On REL-1 that I receive each year there's an amount in box J ("Private health insurance plan). I recall that during previous years my accountant used to include that amount on Line 232 ("Other deductions") on the T1 form. Since I've decided to start filing taxes on my own, I wonder how I describe this deduction in the field preceding Line 232 *and* shouldn't this amount be claimed as a medical expense (if I include this amount on Line 330, it does not affect my refund, whereas on Line 232 it does )

Thanks!

P.S. If you're also a government employee who works in Quebec but lives in Ontario, how do you claim this expense?


----------



## ghostryder (Apr 5, 2009)

I see no reason this should be on line 232 in the first place. Just 'cause your accountant did it, doesn't mean he should have.


Isn't box J the amount paid by your employer to your employer's health plan? This doesn't even qualify as a medical expense for line 330 federally because you didn't pay this. It's the amount of your taxable benefit. It's not an expense.


----------



## OhGreatGuru (May 24, 2009)

The employer's contribution to a group health plan is a taxable benefit in Quebec, but not in any other province, which is why it is shown in Box J of REL-1. 

The amount in Box A of the REL-1 (Employment Income) includes this taxable benefit.

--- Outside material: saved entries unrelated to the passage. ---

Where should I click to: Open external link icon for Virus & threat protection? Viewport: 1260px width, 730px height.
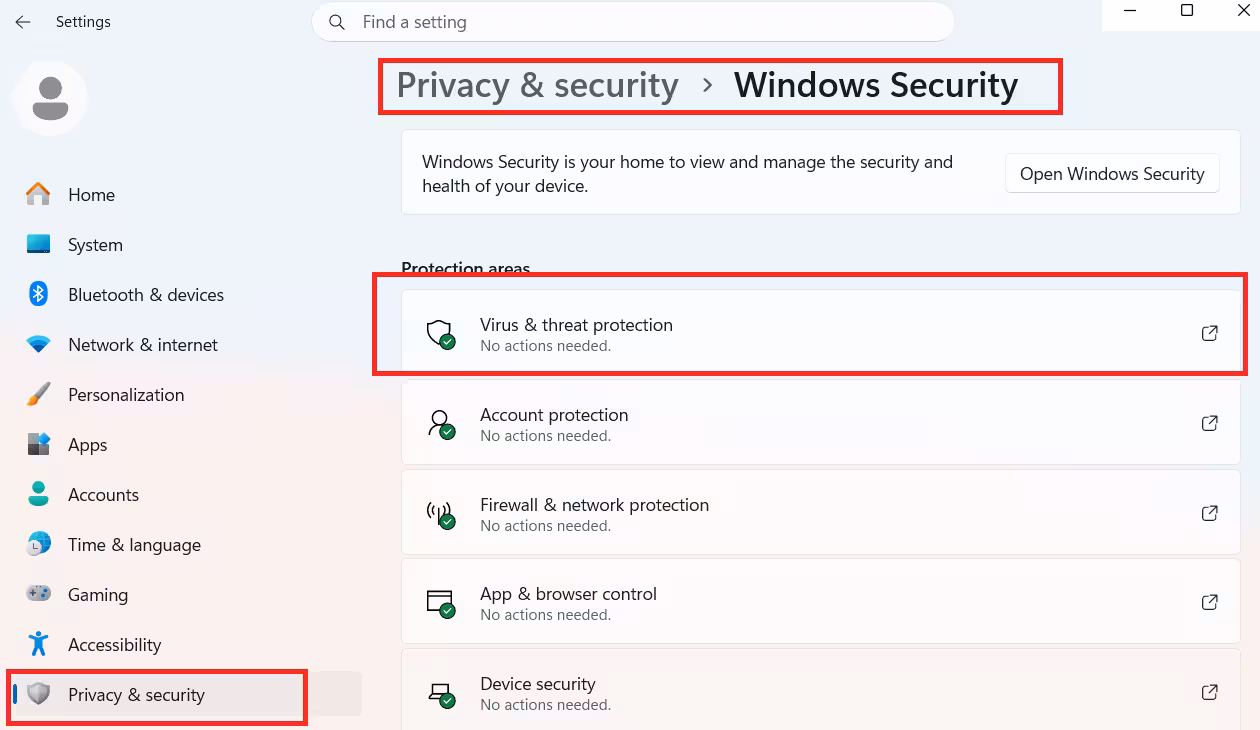coord(1209,333)
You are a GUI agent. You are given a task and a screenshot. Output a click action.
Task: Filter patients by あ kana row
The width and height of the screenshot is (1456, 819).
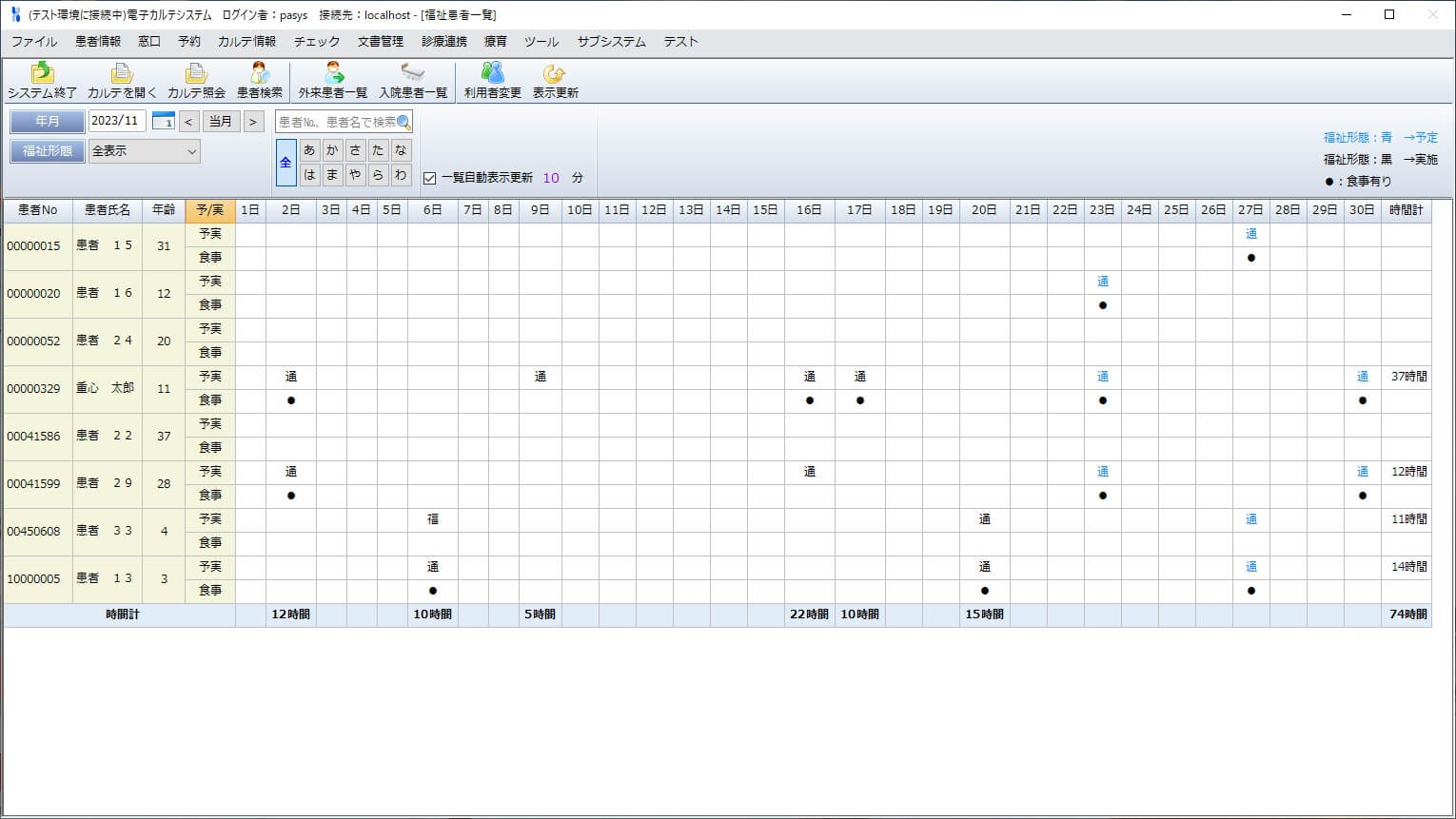point(309,150)
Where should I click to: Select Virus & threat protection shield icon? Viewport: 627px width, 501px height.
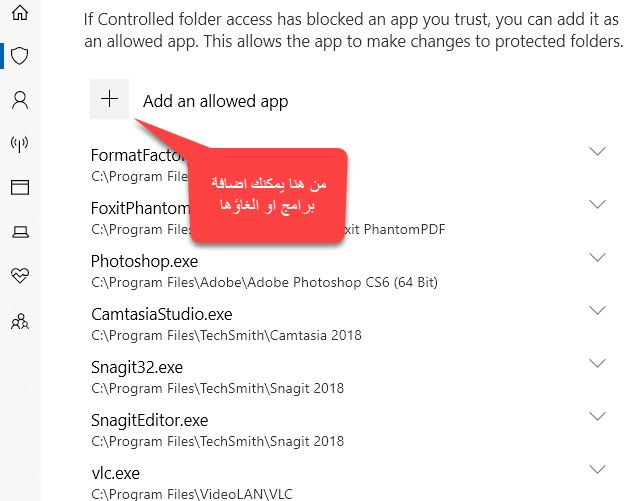coord(19,56)
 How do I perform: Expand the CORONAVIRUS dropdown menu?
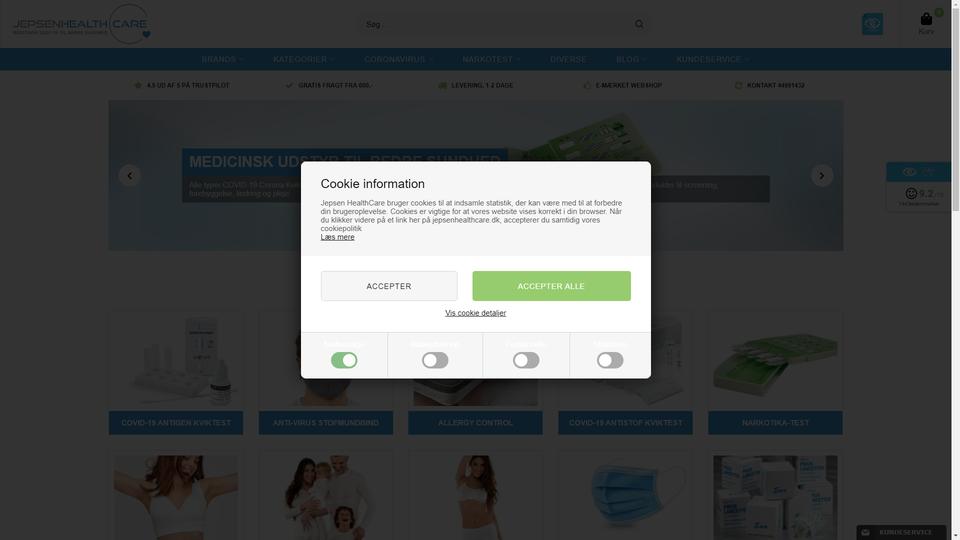[x=399, y=59]
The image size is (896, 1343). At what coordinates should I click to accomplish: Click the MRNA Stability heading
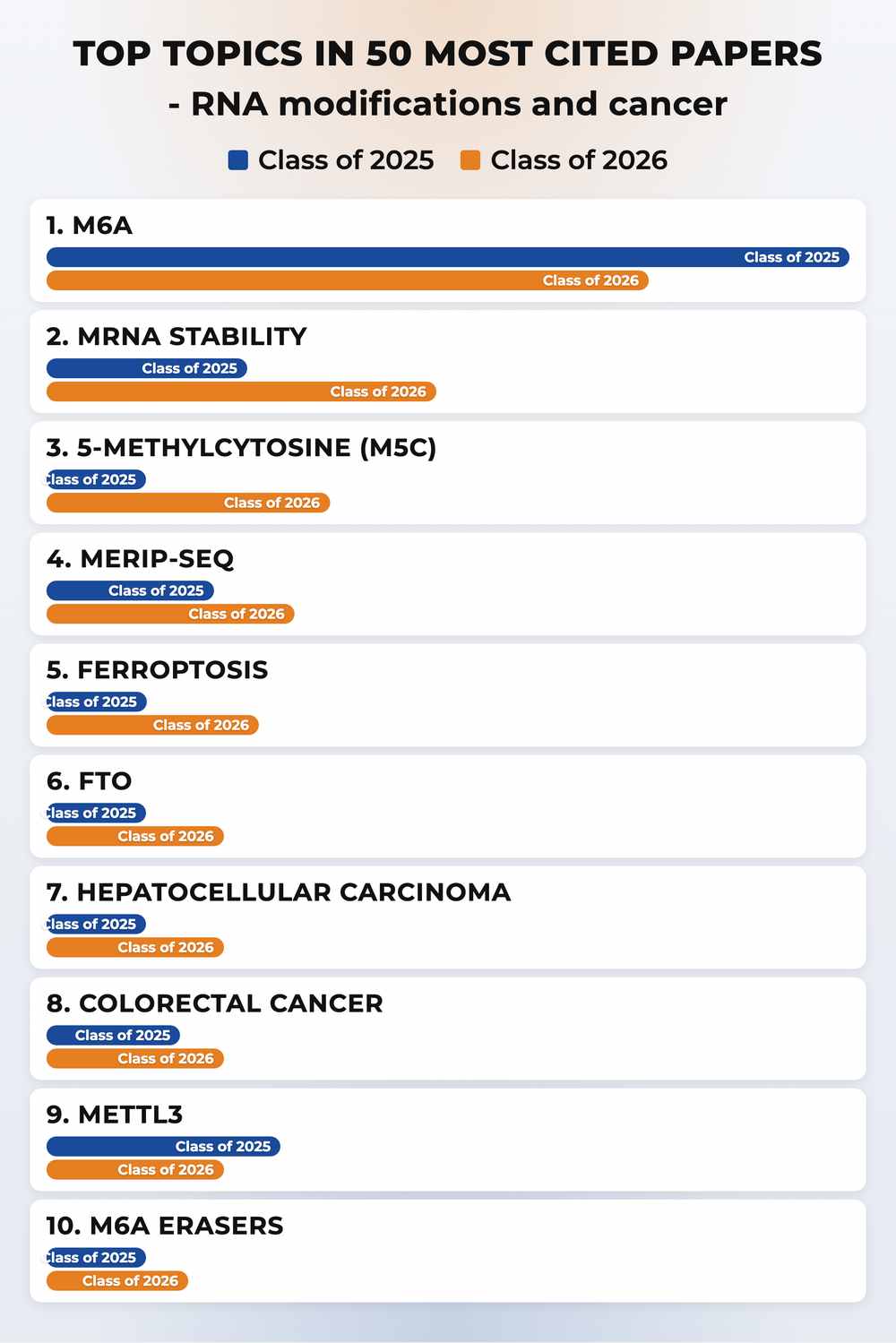[x=177, y=337]
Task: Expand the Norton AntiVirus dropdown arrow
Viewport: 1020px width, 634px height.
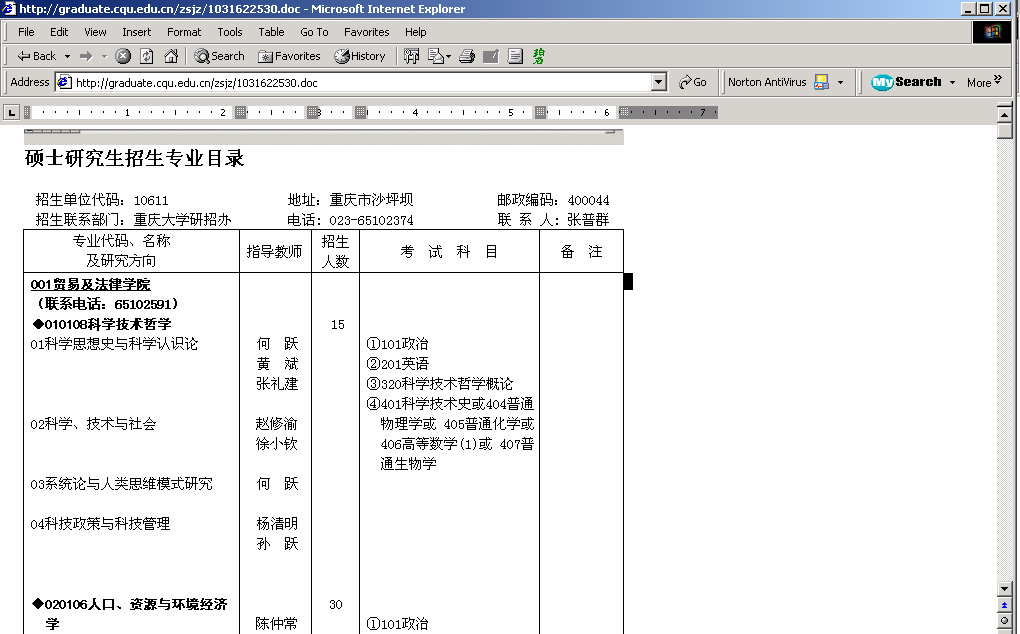Action: tap(840, 82)
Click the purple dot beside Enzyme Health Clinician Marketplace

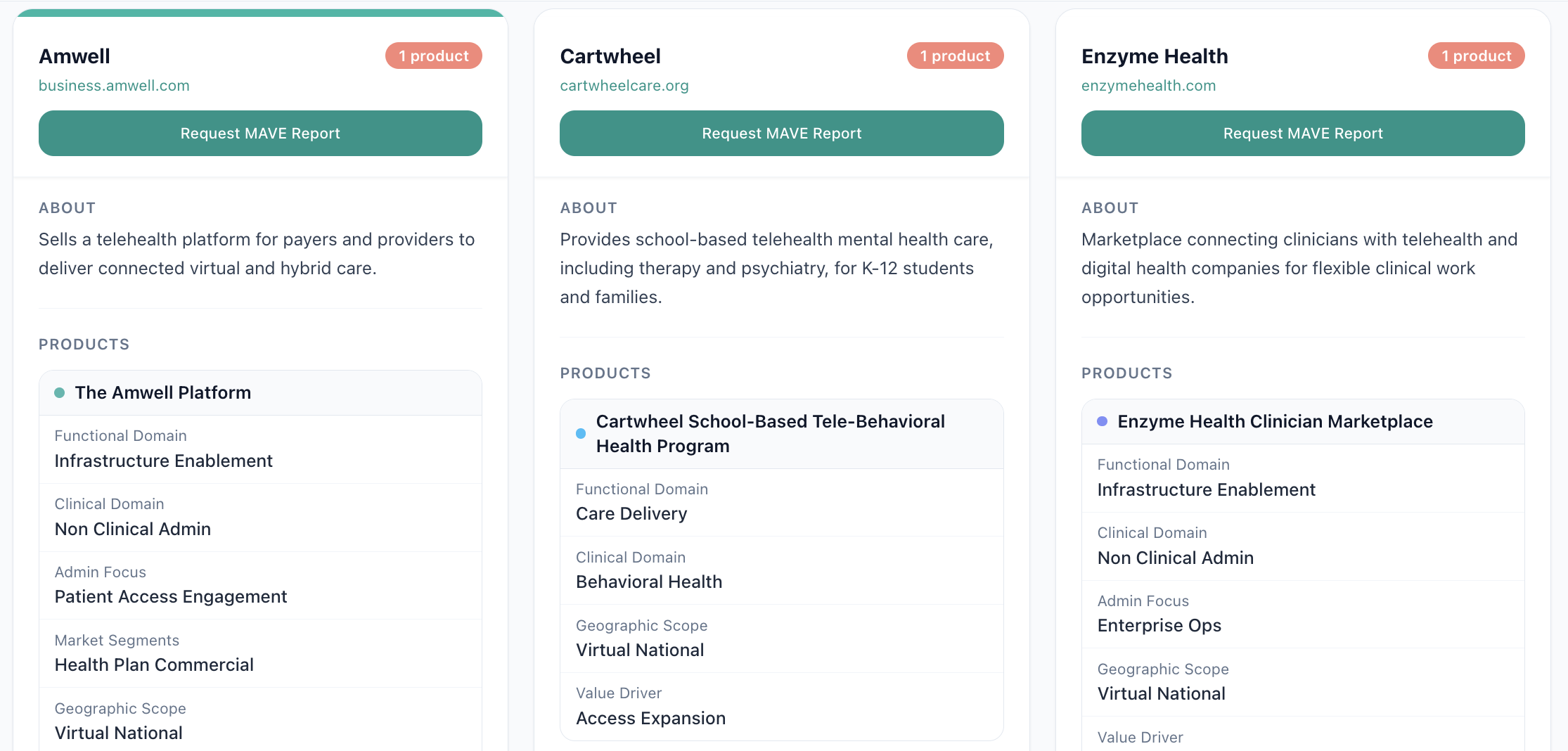pos(1102,421)
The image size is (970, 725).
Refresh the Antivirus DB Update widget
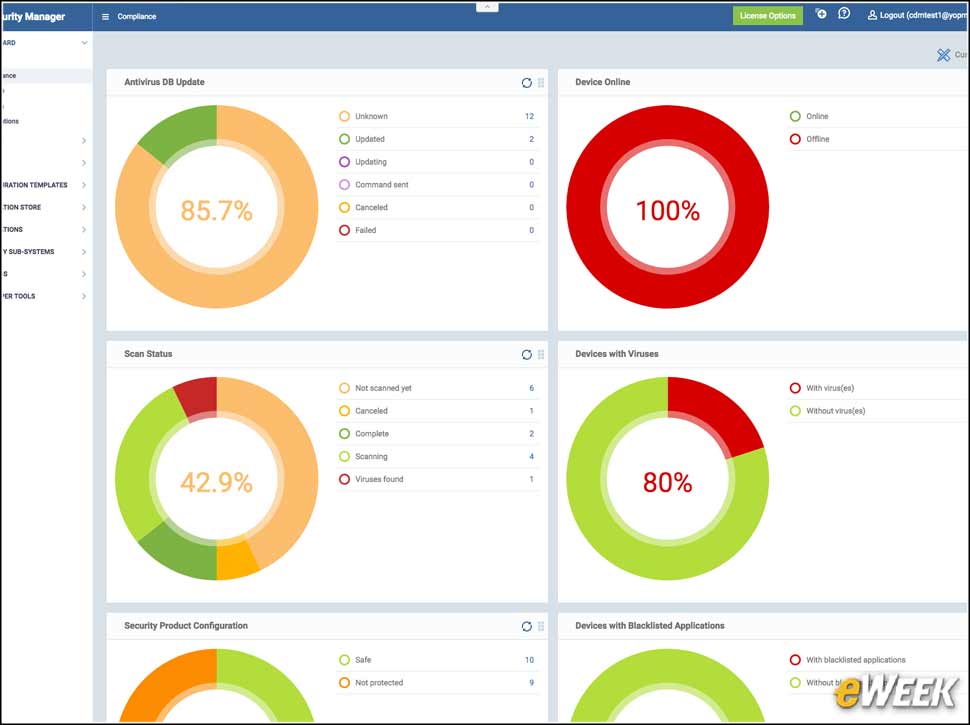point(526,83)
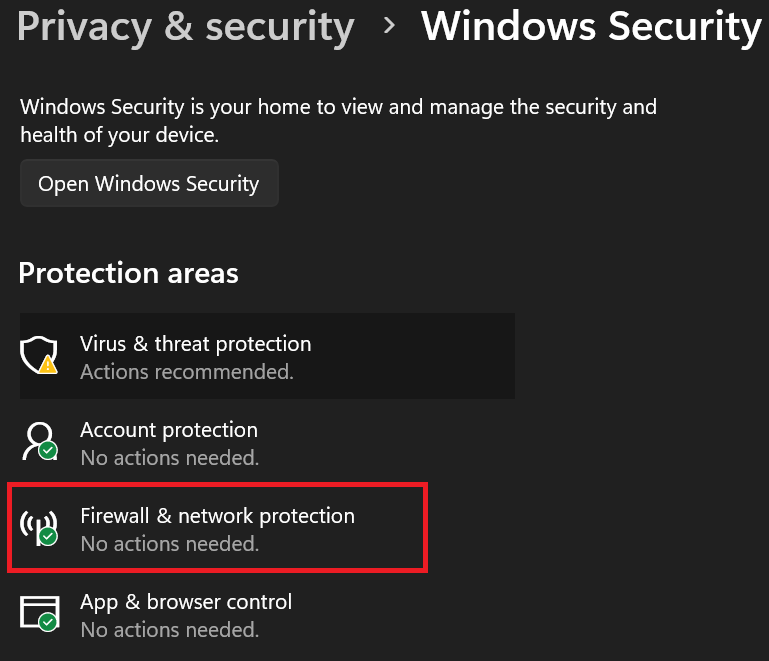
Task: Click the Virus & threat protection shield icon
Action: point(38,353)
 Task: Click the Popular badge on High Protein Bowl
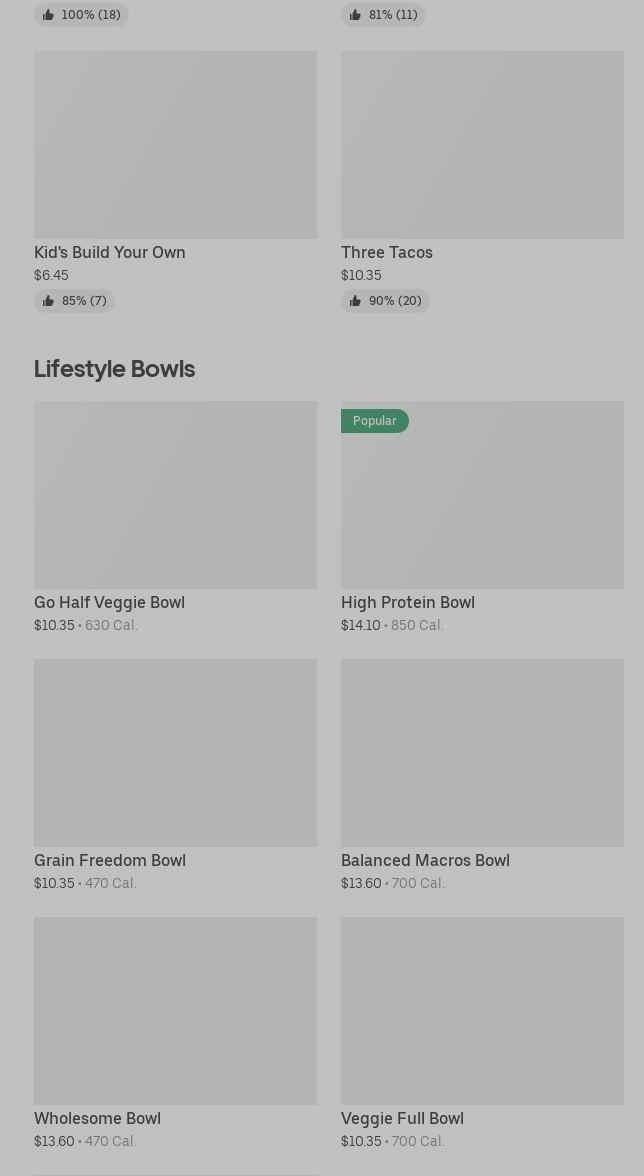pos(375,421)
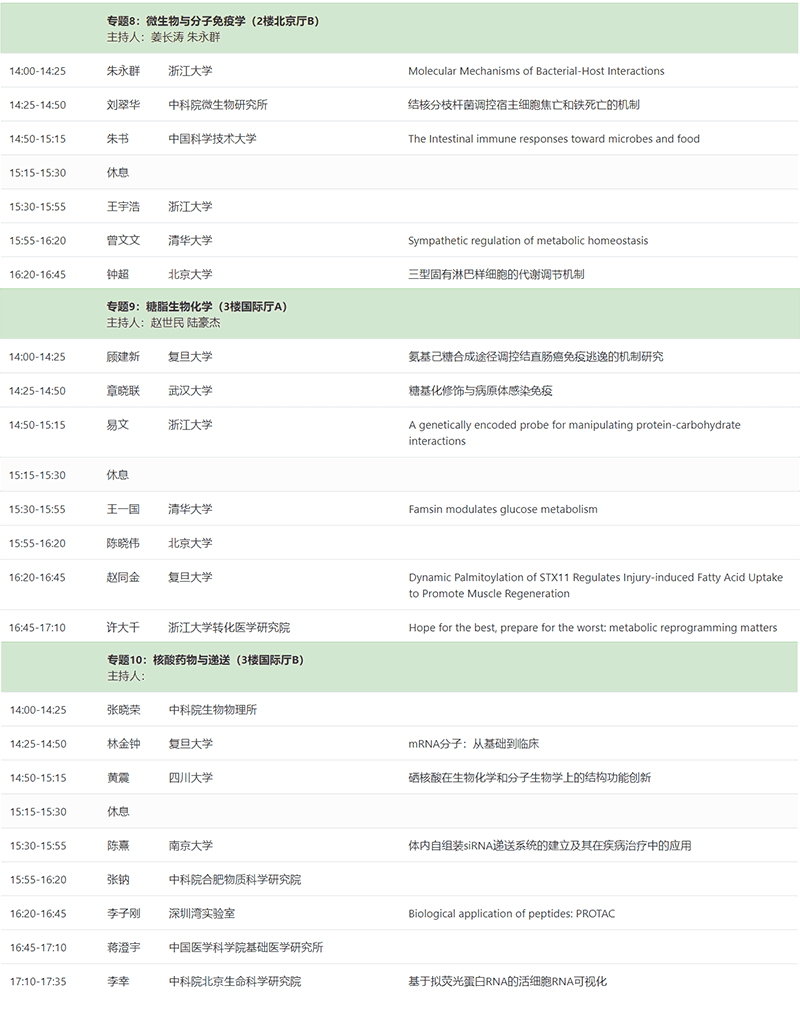Select "Biological application of peptides: PROTAC" title
The height and width of the screenshot is (1013, 800).
tap(511, 914)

If you are not a resident of Quebec, Box J needs to be deducted from Box A to get what your employment income would be in Box 14 of a T4 for every other province but Quebec. (I was a public servant residing in Ontario but with my office in Quebec for many years, and I would receive both a REL-1 and a T4. The difference in employment income between the 2 forms was accounted for by the amount in Box J) 

As a federal government employee you should have both a T4 and a REL-1. You simply use the amount in Box 14 of the T4 as your employment income, and ignore the amount in Box A of REL-1. The only reason I can think that your accountant would have had to deduct Box J is if he was incorrectly using the amount in Box A in the first place.

PS: When you come to complete Line 437 (income tax deducted) you have to add the amount in Box 22 of the T4 and the amount in Box E of the REL-1. Box 22 only includes the federal tax withheld.


----------



## ghostryder (Apr 5, 2009)

Interesting.

So then is this a eligible medical expense in QC on the provincial return? It wouldn't be federally since the employee was never out of pocket.


----------



## OhGreatGuru (May 24, 2009)

No, it is not an eligible medical expense. It is a *taxable benefit* that is added to your earned income. So you pay Quebec income tax on it.


----------



## firsttimer (Feb 9, 2012)

Thanks a lot for your responses!


----------